“a celebration of LGBTQIA+ identity, community, and most importantly, SCIENCE!!”
How exactly does ‘queer science’ differ from plain old, regular science?
Campus Reform reports:
UConn hosts second annual ‘Queer Science Conference’ for high schoolers to ‘celebrate science – and themselves’
On June 4, the University of Connecticut (UConn) celebrated Pride Month by hosting its second annual “Queer Science Conference,” which is offered “to give queer and trans youth role models in various STEM [science, technology, engineering, and math] fields.”
According to an online recap, the one-day event “connected high school students with LGBTQIA+ faculty, staff, and graduate and undergraduate students at UConn who work in STEM disciplines, offering community and mentorship as well as state-of-the-art laboratory experiences and opportunities for hands-on science demonstrations.”
Another description in promotion of the event stated: “In the wake of new and passed anti-LGBTQIA+ legislation sweeping across the country, especially anti-trans legislation, it is critical that we support the queer and trans youth in our state.”
The webpage also characterized the conference as “a celebration of LGBTQIA+ identity, community, and most importantly, SCIENCE!!”
The conference was organized and sponsored by UConn organizations such as the Vergnano Institute for Inclusion and the Rainbow Center, in addition to oSTEM — a group that “empowers LGBTQ+ people in STEM to succeed personally, academically, and professionally by cultivating environments and communities that nurture innovation, leadership, and advocacy.”

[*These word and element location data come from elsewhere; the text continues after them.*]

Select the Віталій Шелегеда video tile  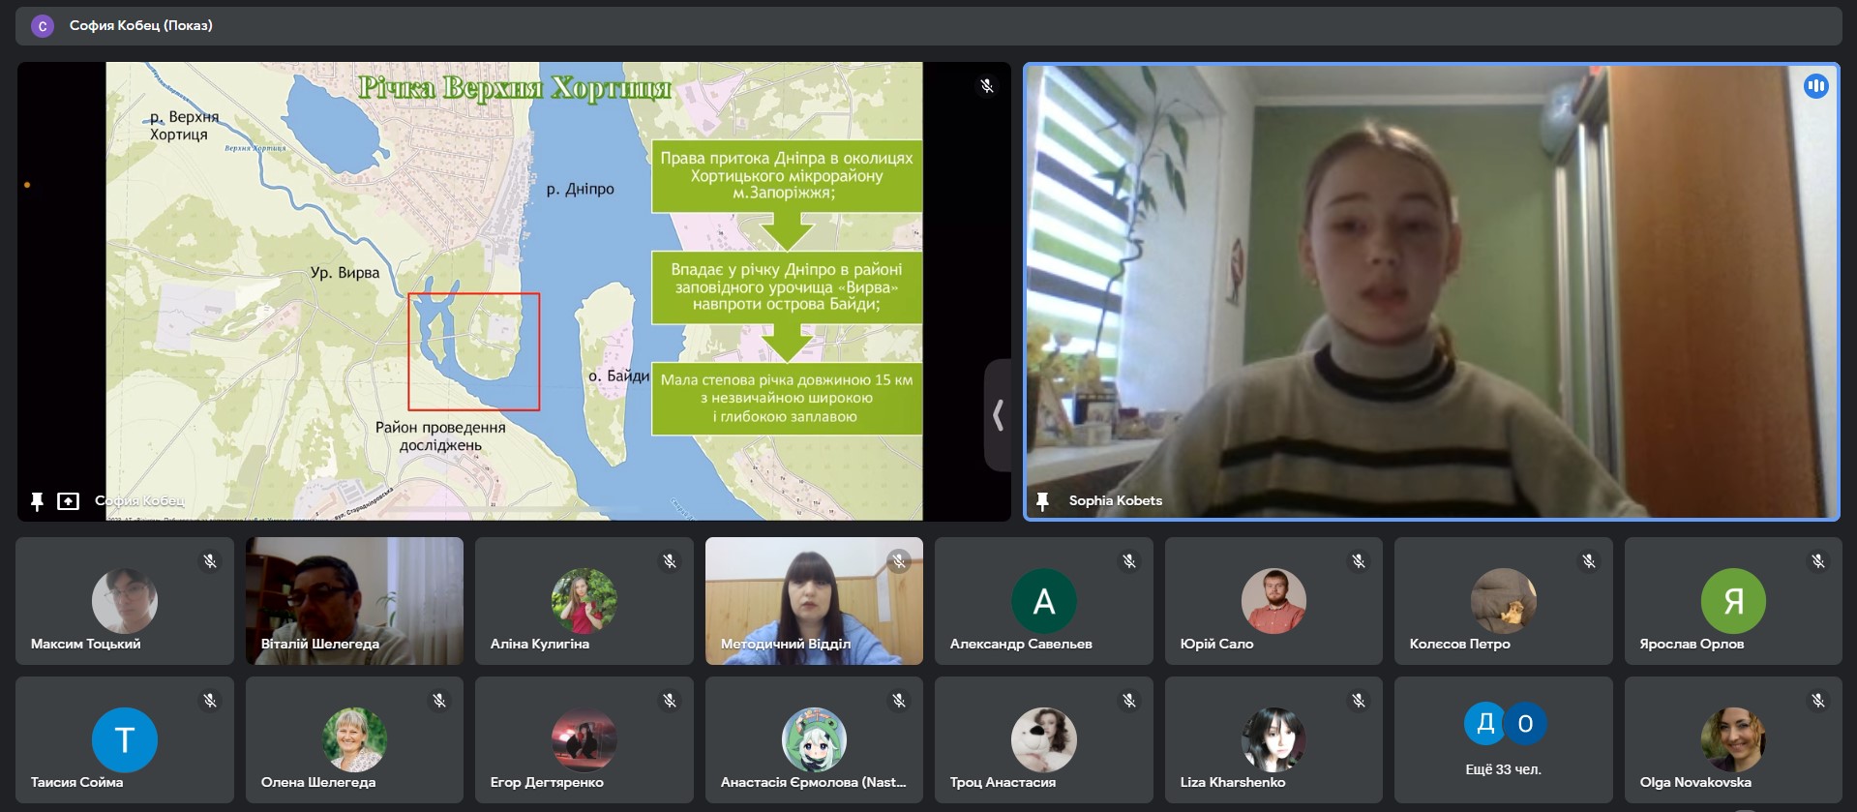[354, 600]
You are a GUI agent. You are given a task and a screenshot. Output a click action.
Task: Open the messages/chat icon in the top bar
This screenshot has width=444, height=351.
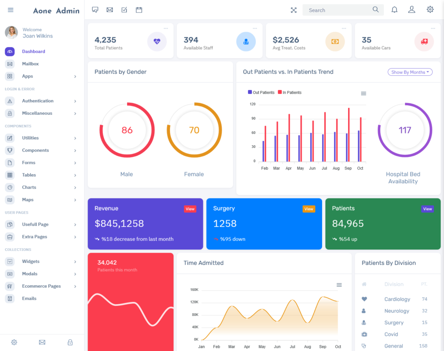(95, 9)
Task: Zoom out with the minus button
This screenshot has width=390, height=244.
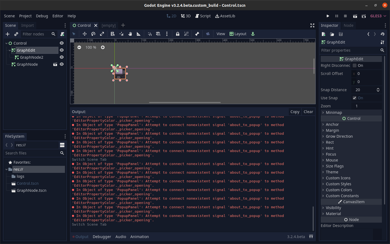Action: click(x=79, y=47)
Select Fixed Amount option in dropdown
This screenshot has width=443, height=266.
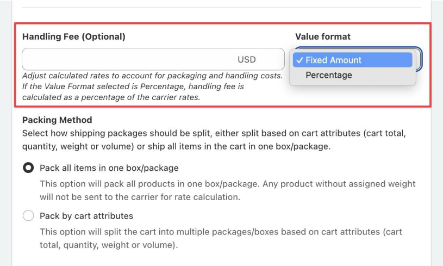352,60
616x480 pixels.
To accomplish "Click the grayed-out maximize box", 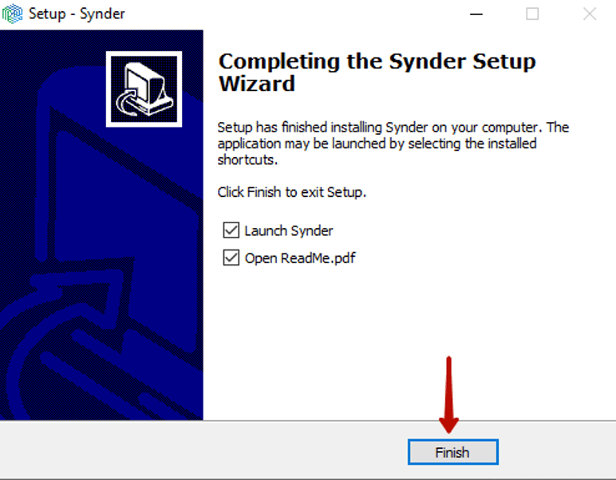I will (x=532, y=14).
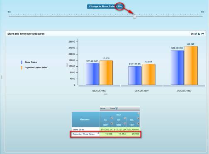Click the Time dimension tab above grid

(x=112, y=108)
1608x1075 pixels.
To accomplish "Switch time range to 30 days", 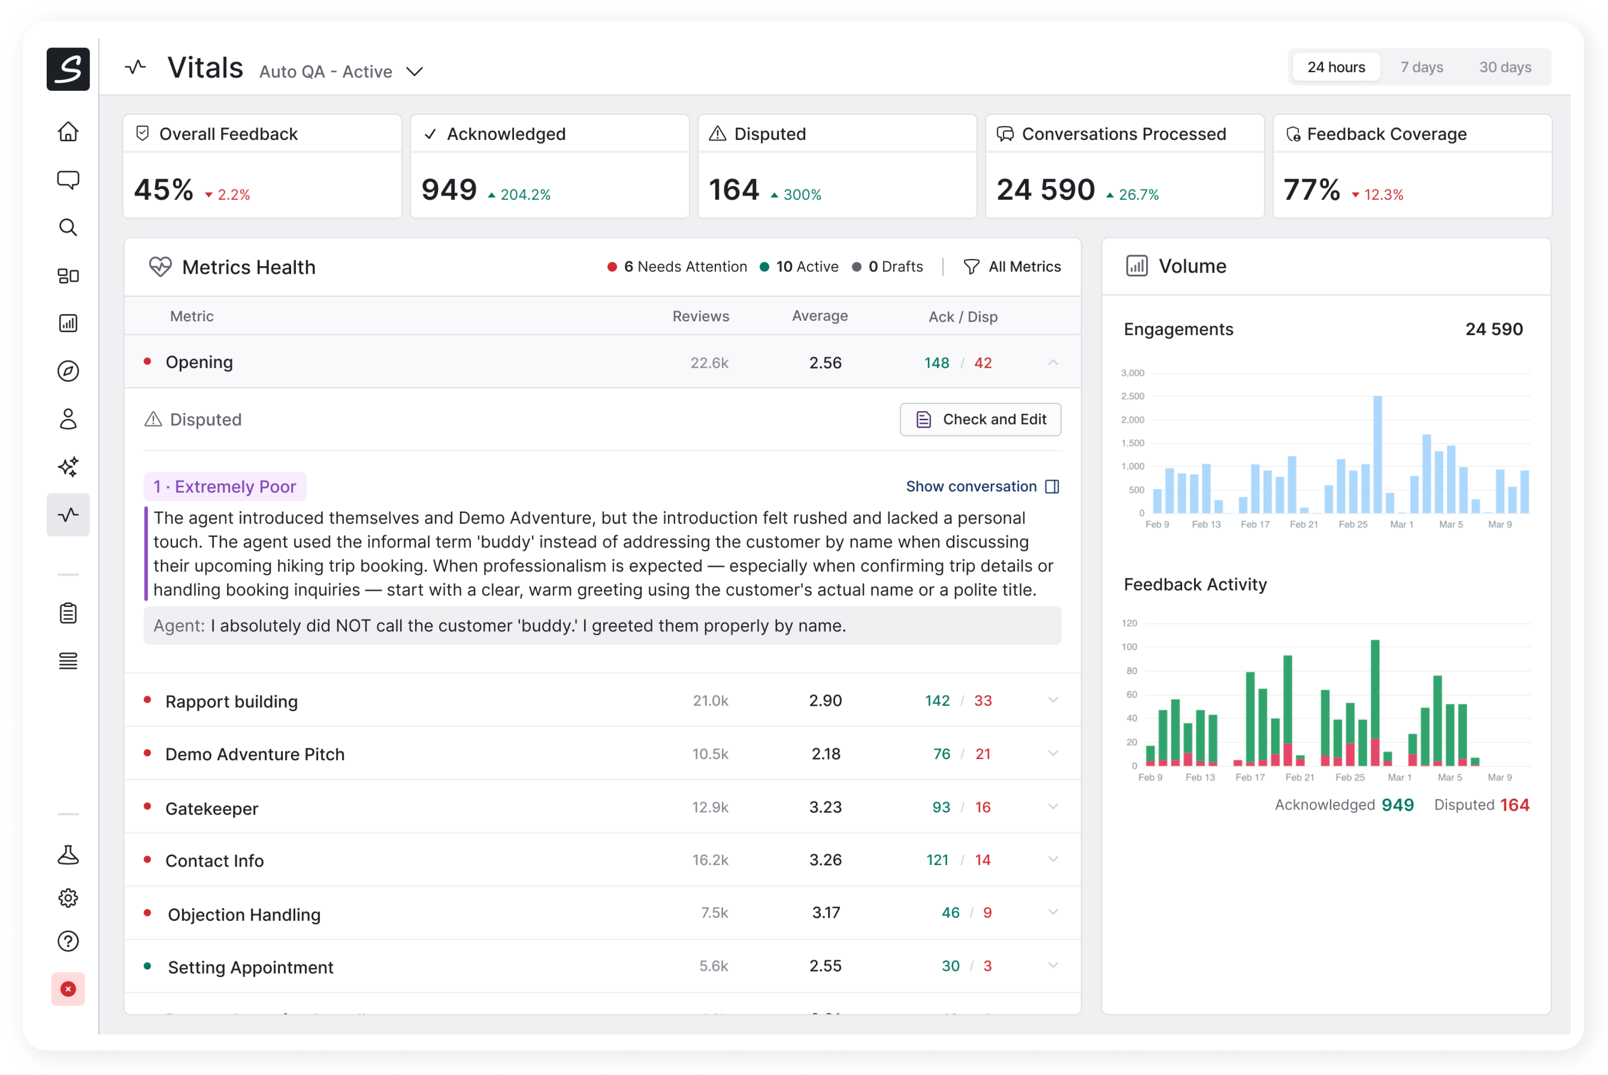I will coord(1505,67).
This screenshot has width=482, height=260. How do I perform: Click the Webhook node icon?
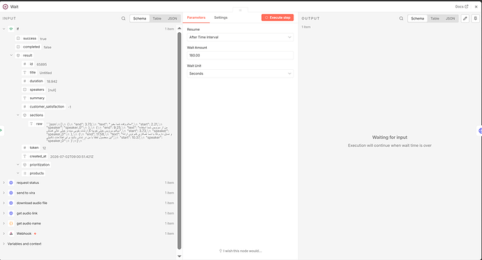[11, 233]
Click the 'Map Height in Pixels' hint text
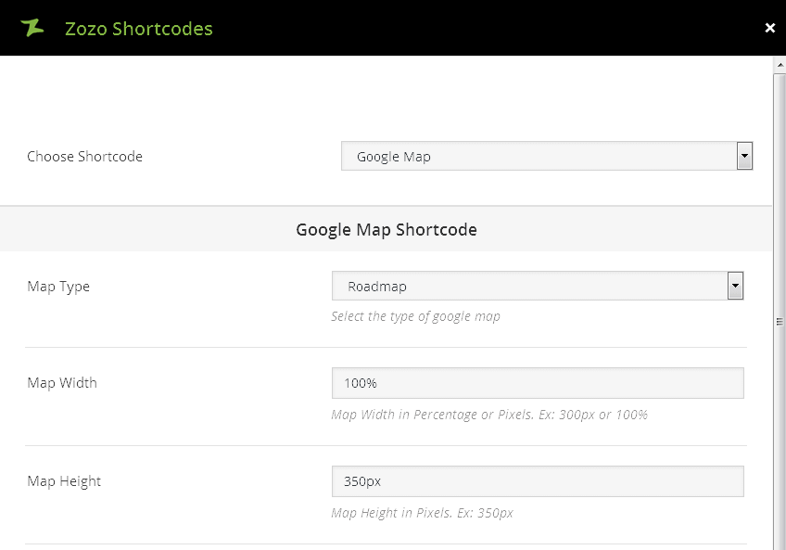 point(422,513)
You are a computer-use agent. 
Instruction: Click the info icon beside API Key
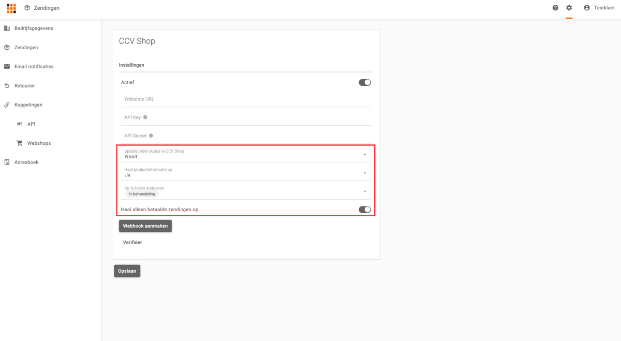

In a recent message commemorating Pride Month, Rainbow Center Director Kelsey O’Neil and UConn Chief Diversity Officer Frank Tuitt acknowledged: “Legislation across the country, including in the state of Connecticut, is attempting to render LGBTQIA+ communities invisible and erase our existence. As we celebrate Pride, we encourage everyone to resist this attempt at erasure by being visible.”